Their Fractured Light (Starbound #3)

I have only a name for the contact I’m meeting—Sanjana Rao—and though it speaks of family roots in old India, it’s just as likely she could be blond-haired and blue-eyed, given the way all the races and bloodlines from Earth have been jumbled up over the centuries. She’ll ping my palm pad when she’s here, but I can’t help but look for her anyway.

I find my gaze creeping toward the elevator doors, cleverly concealed in this park simulation as the entrance to a carousel. This is the closest I’ve been to LaRoux himself after a year of chasing him, and all I want to do is break into their secure elevators and climb to the penthouse floor. A year of burned identities and isolation; of painful tattoo removal surgeries that still haven’t completely erased my genetag; of keeping all traces of myself, all remnants of my old life, with me at all times in case today, this moment, is the one where I’m going to have to pack up and run again.

But LaRoux himself is nearly impossible to reach. If he wasn’t, someone would’ve already killed him years ago—for all that the galaxy at large loves him, enough of the people he’s trampled on his way to power see him for what he is. No, a head-on approach will never reach him. Taking out LaRoux requires subtlety.

I glance at my inner arm, a habit I still haven’t broken. Someone clever could guess at what the look means—no one born on Corinth or any of the older planets is given a genetag at birth—and yet I do it anyway. The faint remnant of my genetag tattoo is safely hidden, though I have to take care not to rub against my dress and risk transferring a telltale smear of concealer to the fabric. I want to grab for my palm pad, to check it to see if I could have missed Dr. Rao’s ping, but standing here repeatedly checking my messages would be a clear sign of nervousness, if anyone was watching me.

It’s only when I lift my head that I realize I do have an audience. And that it isn’t my contact.

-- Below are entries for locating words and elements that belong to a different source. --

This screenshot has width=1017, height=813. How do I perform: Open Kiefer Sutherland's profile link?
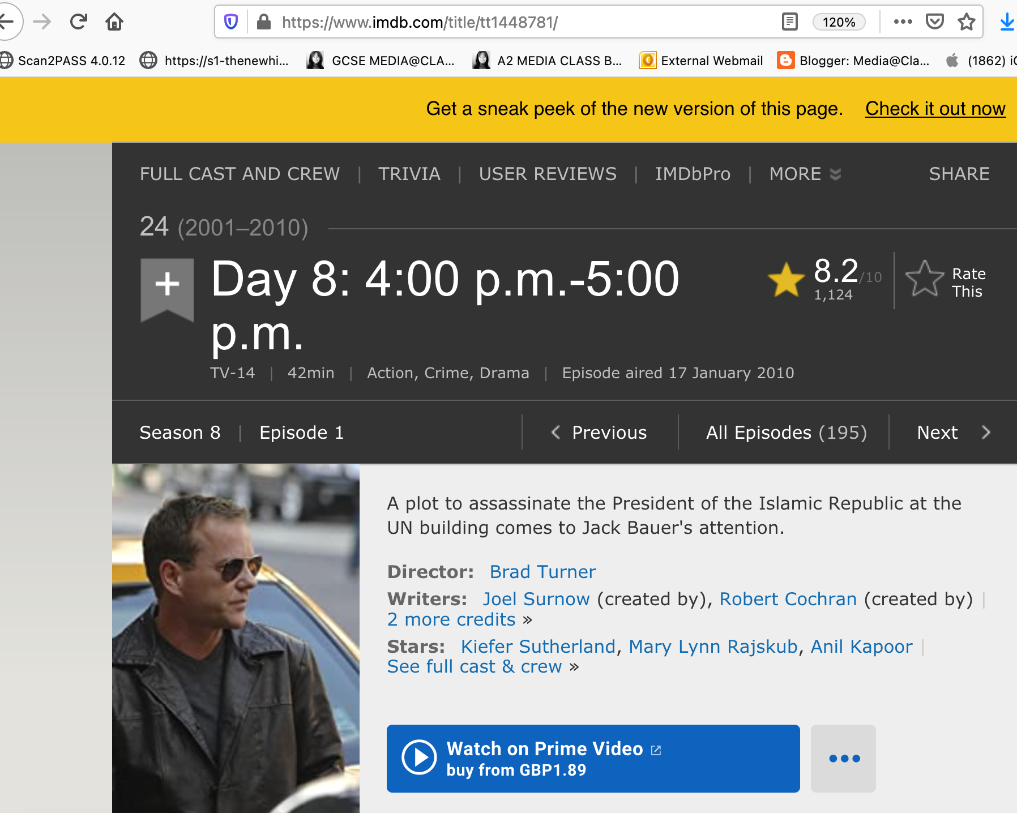coord(538,647)
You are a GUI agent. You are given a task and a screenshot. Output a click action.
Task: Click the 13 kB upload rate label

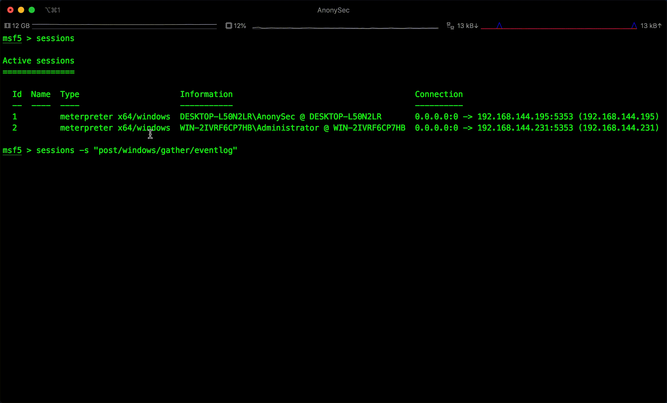point(651,26)
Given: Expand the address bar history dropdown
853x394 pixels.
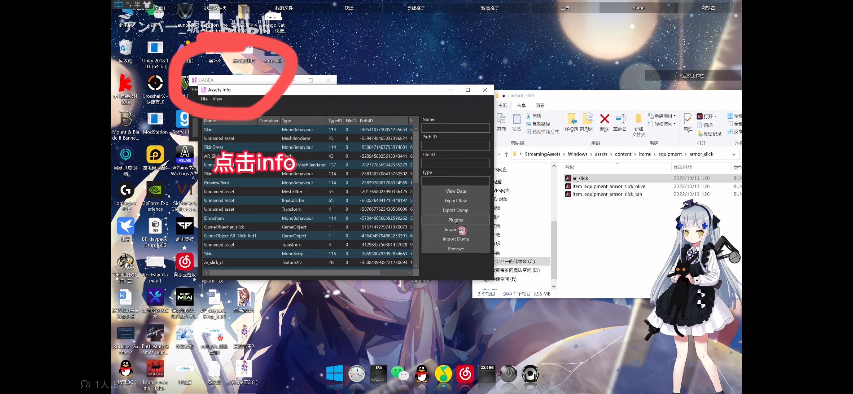Looking at the screenshot, I should click(x=734, y=154).
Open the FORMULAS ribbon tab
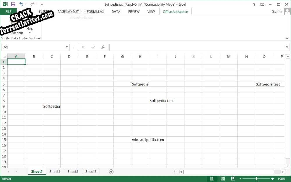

A young man’s seated on the floor, his back against a tree—a tree that isn’t really there, of course. His back is against a marble pillar, but the holographic skin of the room makes it look like he’s relaxing in a park. Except, of course, that he’s got a lapscreen and it’s plugged into the side of the tree. There’s a wireless power field here, so I know he’s not charging his screen. It’s a data port, which is odd enough, given that any info accessible in a public place like this would be on the hypernet. But that’s not what makes me stop, makes my heart seize. It’s that he’s wearing the green and gray of LaRoux Industries, and that there’s a lambda embroidered over his breast pocket. He works here—and he’s watching me.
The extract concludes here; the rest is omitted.